Llion Jones, who left the US tech giant this month, founded Sakana AI with David Ha, the former head of Google's AI research in Japan. David Ha most recently led research at Stability AI.
Llion Jones (left) and David Ha. Photo: FT
Jones, Sakana's chief technology officer, is one of eight Google researchers who have collaborated on building a software stack (Transformers) that serves as a foundation for the development of general AI, including chatbots like ChatGPT and Bard as well as image generators like Stability AI, Midjourney, and Dall-E.

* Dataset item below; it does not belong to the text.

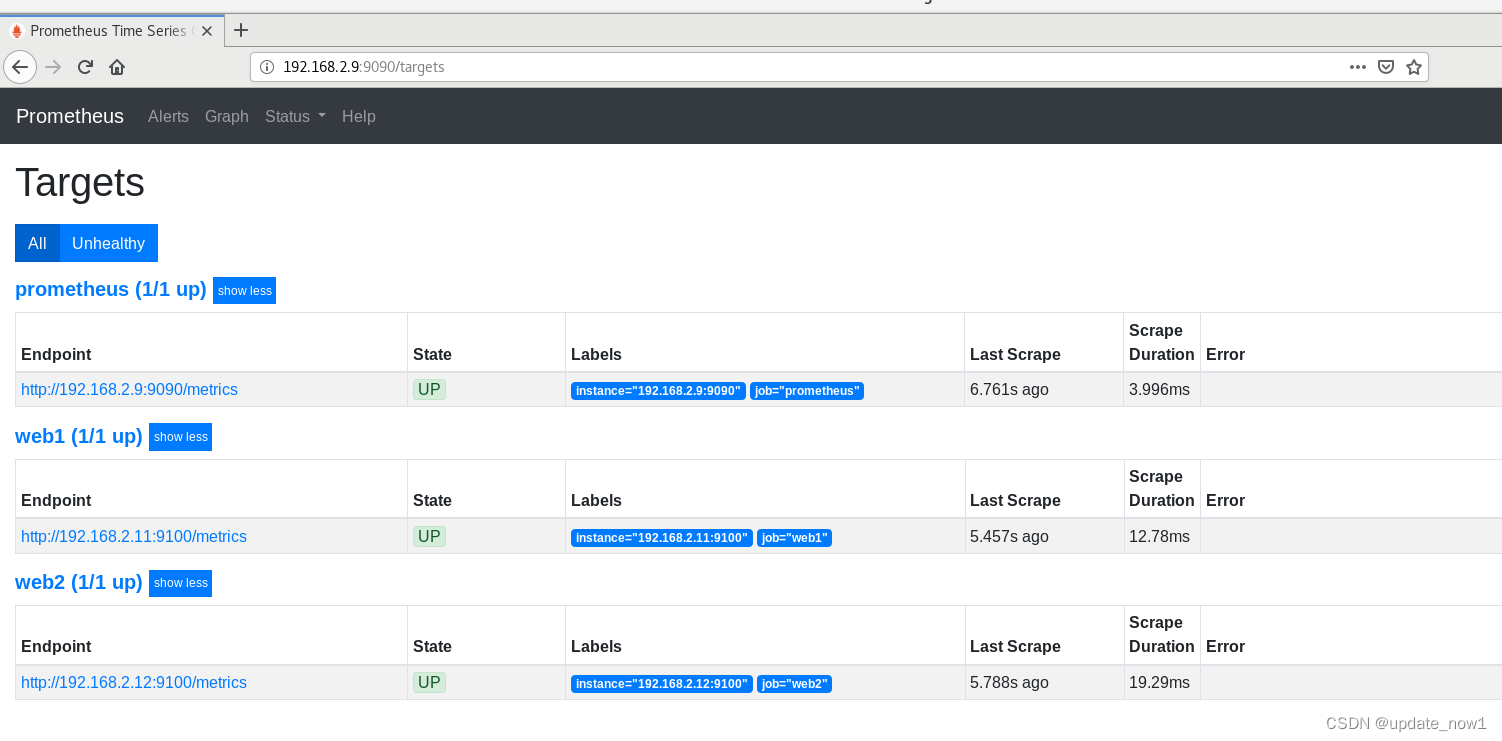Reload the Prometheus targets page
The image size is (1502, 741).
tap(85, 66)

The Transformers paper was first published in June 2017. Since then, all of its co-authors have left Google, mostly to start their own startups as the global race for AI talent heats up. Jones is the last of the eight to leave Google.
Sakana AI will build its own general AI model — software that can generate text, images, code and other multimedia. It will go head-to-head with some of the world's biggest AI companies including Google, Microsoft, OpenAI and startups like Cohere, Character.ai and Anthropic.
Microsoft this year invested $10 billion in OpenAI in a multi-year deal, while Cohere and Character.ai have raised money in recent months at valuations of $2 billion and $1 billion, respectively.
The name Sakana, derived from the Japanese word さかな (sa-ka-na) meaning fish, is intended to evoke the idea of “a school of fish coming together and forming a unified entity from simple rules”, inspired by concepts from nature, such as evolution and collective intelligence.
Jones and Ha hope to build AI models using evolutionary computing principles, which will address issues including the cost and security of the systems.
The founders have been working in Japan for several years, they said, and chose the Japanese capital as the company's headquarters.
Tokyo is uniquely positioned to grow an AI company thanks to its high-quality technical infrastructure and educated workforce. It is a global city that is considered attractive to foreign talent.
“Ultimately, training data and machine learning around models tuned to work well in non-Western societies and cultures will be the catalyst for the next technological breakthrough,” they added.